BA [Hons] Visual Communication Design

Hi, my name is Lucy Power, and I’m a multidisciplinary designer from Co. Wexford. I'm fascinated by how people think, feel, and act, and how this can be influenced through design. I love experimental image making, emotive colour palettes, brand identity design, and art direction. I am always trying new things and my hobbies include everything and anything creative.

Hera

Hera is a healthcare service that redefines healthcare and support for pregnant and postpartum women.
Hera helps women in three ways, through a hotel for a relaxing reset before or after labour, an online village with classes, resources and forums and an online store with everything women need in one place.
Women today report that there is little or no support for them outside of the medical sphere during pregnancy or the postpartum period, that their baby's health is frequently prioritised over their own, and that their complaints are frequently dismissed by those around them.
Hera's mission is to support and validate women during pregnancy and postpartum by catering to their needs both inside and outside of the medical sphere with massages, group support, hypno-birthing, physiotherapy, alcohol free cocktails, exercise classes and more.


Captured, Owned & Branded; The indoctrination from child to consumer through 'as seen on tv' toys.

At a 1996 marketing conference called Kid Power, held at Disney World, the marketing director of McDonald’s said that children's minds must be "captured, owned, and branded", capturing the market's approach to obtaining child consumers.

A child's worth to marketers is not solely determined by the amount of pocket money they have or by their parents' disposable income.
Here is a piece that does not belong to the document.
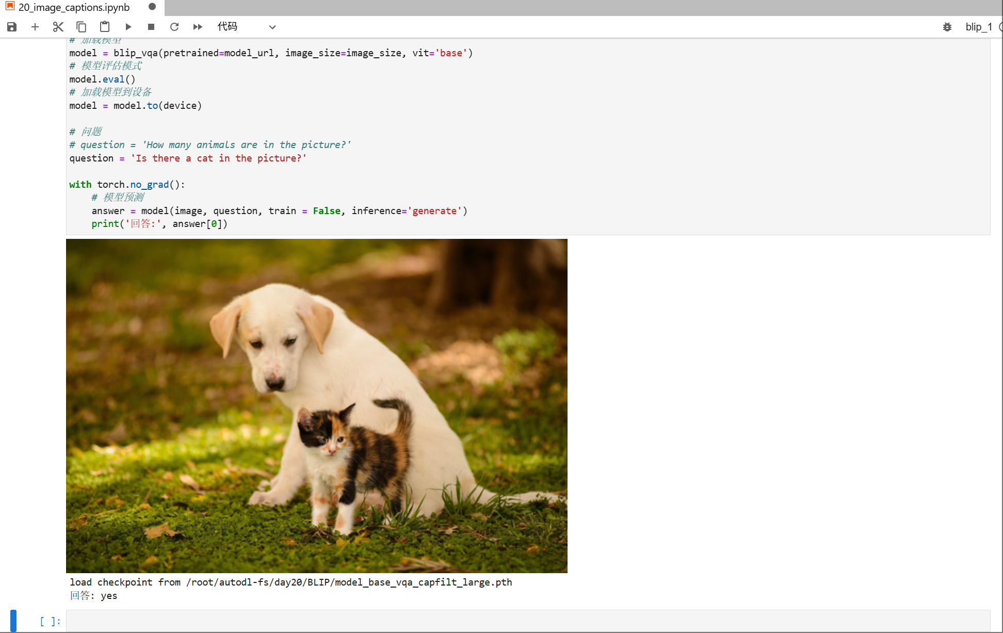This screenshot has width=1003, height=633.
Task: Restart kernel and run all cells
Action: coord(198,27)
For marketers, the true value of a child consumer is in the ability to develop brand loyalty and future consumer habits, as a result children are marketed to more than any other age demographic.

The children’s consumer market boomed in the 1980's, when the US government deregulated children’s television, removing advertising restrictions and giving corporations free reign over children’s TV, allowing TV shows and toys to form a marketing alliance like never seen before.
The birth of ‘As seen on TV’ toys in the 1980’s bridged the gap between two of the most powerful marketing forces in children's lives, toys and TV, creating a new market precedent, where every toy had a TV show, and vice versa.

Since then, corporations have been leveraging children's emotional attachment to on-screen characters into money with toys and merchandise, through cartoons, celebrities, and influencers, transforming children's entertainment into a hyper commercial arena.

Since the 1980’s marketers have had the ability to shape people's self image, spending habits, and worldview, from early childhood, indoctrinating children into consumers.